## [Extracted text]
· · · · · · ·

Rosie in Japan

Sunday, February 20, 2005

Free Champagne

Today at 12.30pm New Zealand time, my Uncle got married. I am pissed because this is only the second wedding we've ever had in my family that I can remember. The first was when I was about 12 or so, my younger sister got to be a flowergirl. I was at that horrible limbo age, too old to be a flowergirl but too young to drink the free champagne. They are having the wedding today at a really nice hotel next to the ocean where the lucky couple will spend two weeks on honeymoon. My Uncle is my mother's sisters husband. Annie died a few years back now, it's a bit weird seeing him marry someone else, but hey, you either sink or swim in life and everybody needs somebody. I'm pleased for them and hope they'll be happy together. I raise my mug of tea to you, in my pajamas, here in Hagi :)

Friday, February 18, 2005

The Handicapped Fudge Experience

If you know me, you know I am obsessed with cooking. I have to make the base of the pizza as well as the topping. I have to have all the ingredients for carrot cake with cream cheese icing in the house at all times. A plot is also underway to make the world's best Hot Cross Buns at Easter.
I have found cakes a very easy and effective way of crossing the language barrier. You take baking into the staff room and you are suddenly a superstar and there's a talking point.
The cooking teacher invited me to hang out with the handicapped kids (until then I didn't even know there were any at my school, is it that I am completely clueless or is my school keeping them eugenics-style out of sight out of mind...) to make mochi, Japanese New Year's gooey cakes made from rice. Went fine, she wanted to reciprocate by having me come in and teach the Chocolate Fudge recipe from the good ol' Kiwi favourite, the Edmond's cookbook. Straightforward you are thinking, well think again. It was farcical to say the least.
I had imagined that I would stand up the front, get the kids to help me measure and put the ingredients into the pot and show them how to make a batch of fudge. Anyone knows, when you are cooking sugar you have to be careful to boil it for the right length of time, but not burn it. However, there were 6 kids, each with a pot. The teachers didn't want me to demonstrate. They got each kids to measure out the sugar and cocoa on a large piece of paper(???) and then carry it precariously over to their workbench and carefully into the pot. Instead of just measuring the stuff straight into the pot....

· · · · · · ·

## [Data shown]
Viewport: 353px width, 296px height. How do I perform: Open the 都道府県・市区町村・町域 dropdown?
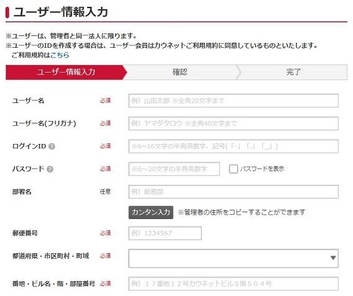[233, 258]
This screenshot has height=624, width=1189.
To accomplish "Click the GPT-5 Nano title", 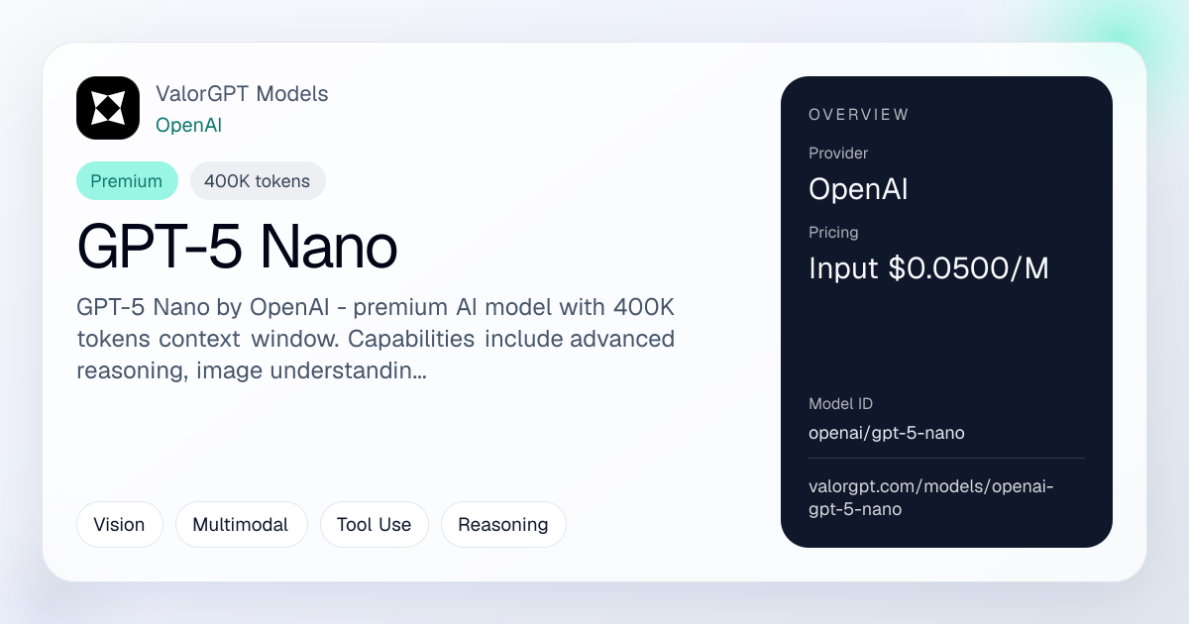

· · · · · · ·

## [Requirement 1]
Answer these from the Rosie in Japan blog:
(a) At what time, New Zealand time, did the uncle get married?
(b) What did the cooking teacher first invite the writer to make with the handicapped kids?
(c) How many kids were in the fudge class?
## [Requirement 2]
Extend the Rosie in Japan blog post about the fudge class, picking up right after its last sentence.

## [Answer 1]
(a) 12.30pm
(b) Mochi, Japanese New Year's gooey cakes made from rice
(c) 6

## [Answer 2]
I digress. It got worse. The kids were in a row with their pots on the gas stove, each stirring madly (think Rain Man) with their fudge boiling at various temperatures. I meanwhile ran up and down the gauntlet with a bottle of vanilla essence trying to adjust temperatures and keep an eye on how ready the fudge was. Because if you don't boil it long enough, it won't set. If you boil it for too long, the sugar will seize in the pot. Which is what happened to 5 out of 6 of the pots. The other pot got burnt, so I transferred the fudge out at lightening pace into another clean pot, at which point that fudge also seized up. The kids scraped crumbly light brown, crappy tasting fugde out of the pots and into the trays which should have been filled with buttery goodness. What could I say. I was embarrassed but frustrated and a little angry. The kids however didn't seem to mind and compulsively chowed down handfuls of the horrible stuff (again think Rain Main). It was great to have such enthusiastic kids, I started having fantasies about starting all over again - but this time I would lock the 2 teachers into a mesh cage in a corner of the cooking room.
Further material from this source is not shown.